The app is a hit, since everyone at the firm is tired of sharing spreadsheets. Not long after, Susan retires, and her younger colleague Mark inherits her work. The app hums along unmaintained for months. One day, the CEO is out on the putting green and opens the web app on his phone. He notices that it looks terrible; Susan only ever tested it on her 1080p work monitor. He calls up Mark and asks him to make it mobile-friendly. Mark has no idea and is busy; he immediately reaches out to a consultant.
Here's our confidence rubric for Mark:
Spec | Docs | Experts (Code | Domain) | Tests | Structure | Language |
---|---|---|---|---|---|
✅ | ✅ | ❌ | ❌ | ✅ | ? | ✅ |
Without even looking at the code, it's already looking like Mark's project will be easier to work on than James, but there is still more to consider.
Human and Organizational Factors
Outside of the code, there are nontechnical factors that can affect any software project: there can be difficult personalities, tall management structures, entrenched political actors, and misaligned expectations.
While James' code might be a bigger lift, I'll bet working with him would be more straightforward than proxying through Mark to his CEO, who is busy flying around doing VC things. On the other hand, I'll bet that a VC firm is less price sensitive than a car repair shop.
Managing Expectations
Stable and boring often describe legacy code. It's often old and business-critical, and an established organization understands that it takes time to turn a big ship.
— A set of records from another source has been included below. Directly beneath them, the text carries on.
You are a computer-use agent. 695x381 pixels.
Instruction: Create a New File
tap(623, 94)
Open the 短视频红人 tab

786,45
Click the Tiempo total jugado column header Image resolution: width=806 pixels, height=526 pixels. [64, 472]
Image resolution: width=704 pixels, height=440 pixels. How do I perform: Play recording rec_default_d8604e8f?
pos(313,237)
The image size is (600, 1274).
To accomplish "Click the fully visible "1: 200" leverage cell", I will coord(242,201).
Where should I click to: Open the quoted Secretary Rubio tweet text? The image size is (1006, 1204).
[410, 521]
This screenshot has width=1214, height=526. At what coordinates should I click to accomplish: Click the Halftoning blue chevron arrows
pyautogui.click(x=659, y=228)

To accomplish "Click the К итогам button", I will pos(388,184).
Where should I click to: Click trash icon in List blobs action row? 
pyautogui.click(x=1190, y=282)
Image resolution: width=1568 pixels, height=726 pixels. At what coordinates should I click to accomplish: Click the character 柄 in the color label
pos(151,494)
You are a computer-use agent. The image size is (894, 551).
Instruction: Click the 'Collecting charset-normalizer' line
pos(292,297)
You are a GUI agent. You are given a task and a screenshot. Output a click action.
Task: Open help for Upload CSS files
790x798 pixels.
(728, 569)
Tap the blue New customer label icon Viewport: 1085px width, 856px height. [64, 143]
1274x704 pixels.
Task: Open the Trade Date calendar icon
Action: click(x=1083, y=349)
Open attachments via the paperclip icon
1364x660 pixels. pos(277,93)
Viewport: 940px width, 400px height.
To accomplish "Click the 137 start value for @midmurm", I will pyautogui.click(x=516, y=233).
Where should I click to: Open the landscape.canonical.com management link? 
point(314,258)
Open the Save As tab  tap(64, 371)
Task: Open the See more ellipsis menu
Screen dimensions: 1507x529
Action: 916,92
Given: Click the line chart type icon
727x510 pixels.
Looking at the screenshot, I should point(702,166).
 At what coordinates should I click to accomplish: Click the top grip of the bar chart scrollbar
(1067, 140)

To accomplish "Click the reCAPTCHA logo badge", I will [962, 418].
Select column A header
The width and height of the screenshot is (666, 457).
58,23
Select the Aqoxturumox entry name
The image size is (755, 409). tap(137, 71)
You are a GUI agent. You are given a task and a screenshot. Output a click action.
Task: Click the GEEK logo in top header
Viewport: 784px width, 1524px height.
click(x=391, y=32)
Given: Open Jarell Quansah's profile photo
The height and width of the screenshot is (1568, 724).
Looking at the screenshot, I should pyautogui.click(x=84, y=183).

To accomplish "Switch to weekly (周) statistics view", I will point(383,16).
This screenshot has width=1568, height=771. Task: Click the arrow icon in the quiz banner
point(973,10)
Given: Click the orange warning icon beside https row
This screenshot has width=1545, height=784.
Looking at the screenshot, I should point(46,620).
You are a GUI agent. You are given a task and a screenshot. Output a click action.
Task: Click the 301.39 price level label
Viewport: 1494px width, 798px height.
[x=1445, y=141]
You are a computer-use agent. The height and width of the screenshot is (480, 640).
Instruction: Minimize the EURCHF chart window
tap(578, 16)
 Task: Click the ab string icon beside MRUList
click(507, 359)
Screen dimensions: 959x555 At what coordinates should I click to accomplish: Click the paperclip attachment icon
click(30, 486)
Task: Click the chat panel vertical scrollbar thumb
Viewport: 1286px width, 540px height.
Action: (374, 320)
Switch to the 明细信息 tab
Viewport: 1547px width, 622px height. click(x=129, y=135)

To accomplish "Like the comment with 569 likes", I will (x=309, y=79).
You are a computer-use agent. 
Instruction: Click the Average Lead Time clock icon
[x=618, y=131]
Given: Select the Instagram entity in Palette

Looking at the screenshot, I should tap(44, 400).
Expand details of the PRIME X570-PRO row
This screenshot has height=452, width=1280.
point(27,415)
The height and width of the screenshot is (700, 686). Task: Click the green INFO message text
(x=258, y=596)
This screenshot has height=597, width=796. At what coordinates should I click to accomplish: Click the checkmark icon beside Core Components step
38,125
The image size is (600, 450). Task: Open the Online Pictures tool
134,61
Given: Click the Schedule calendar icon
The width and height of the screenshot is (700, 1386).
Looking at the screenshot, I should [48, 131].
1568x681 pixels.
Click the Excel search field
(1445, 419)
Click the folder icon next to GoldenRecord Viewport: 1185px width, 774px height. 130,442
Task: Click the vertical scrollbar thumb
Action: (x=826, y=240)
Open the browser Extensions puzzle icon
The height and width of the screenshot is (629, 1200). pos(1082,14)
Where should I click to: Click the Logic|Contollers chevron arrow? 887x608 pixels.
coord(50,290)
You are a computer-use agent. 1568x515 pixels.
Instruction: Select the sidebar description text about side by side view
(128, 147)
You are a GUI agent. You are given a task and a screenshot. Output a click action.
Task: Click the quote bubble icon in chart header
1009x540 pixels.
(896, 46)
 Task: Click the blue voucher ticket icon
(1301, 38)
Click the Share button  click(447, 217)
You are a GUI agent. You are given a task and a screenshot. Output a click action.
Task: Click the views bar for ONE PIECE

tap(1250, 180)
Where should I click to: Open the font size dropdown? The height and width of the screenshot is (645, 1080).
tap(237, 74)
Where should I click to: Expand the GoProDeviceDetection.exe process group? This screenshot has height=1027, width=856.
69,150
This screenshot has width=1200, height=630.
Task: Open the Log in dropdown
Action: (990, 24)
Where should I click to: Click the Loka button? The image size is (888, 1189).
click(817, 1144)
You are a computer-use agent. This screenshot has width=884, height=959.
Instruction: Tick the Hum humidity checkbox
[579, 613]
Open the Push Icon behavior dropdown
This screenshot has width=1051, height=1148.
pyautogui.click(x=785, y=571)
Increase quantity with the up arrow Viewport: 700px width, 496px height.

With AI-generated code, there's none of the stable cash-minting of an old lethargic codebase. While it may not be business-critical, there is likely schedule pressure to fix the mess. To the business, you'll feel slow compared to the quick start AI gave them. You'll need communicate expectations and sell the business on the ROI of finishing the job.
Summary
When you're offered a job or gig fixing AI-generated Code, give pause.
- AI-generated code is a lot like legacy code, with some unique characteristics.
- Not all AI-generated codebases are the same. Use the Confidence Rubric discern between them.
- Consider the human and organizational factors.
- Consider the customer's willingness to pay.
- Bigger headaches merit bigger checks, because you bring more value to the business.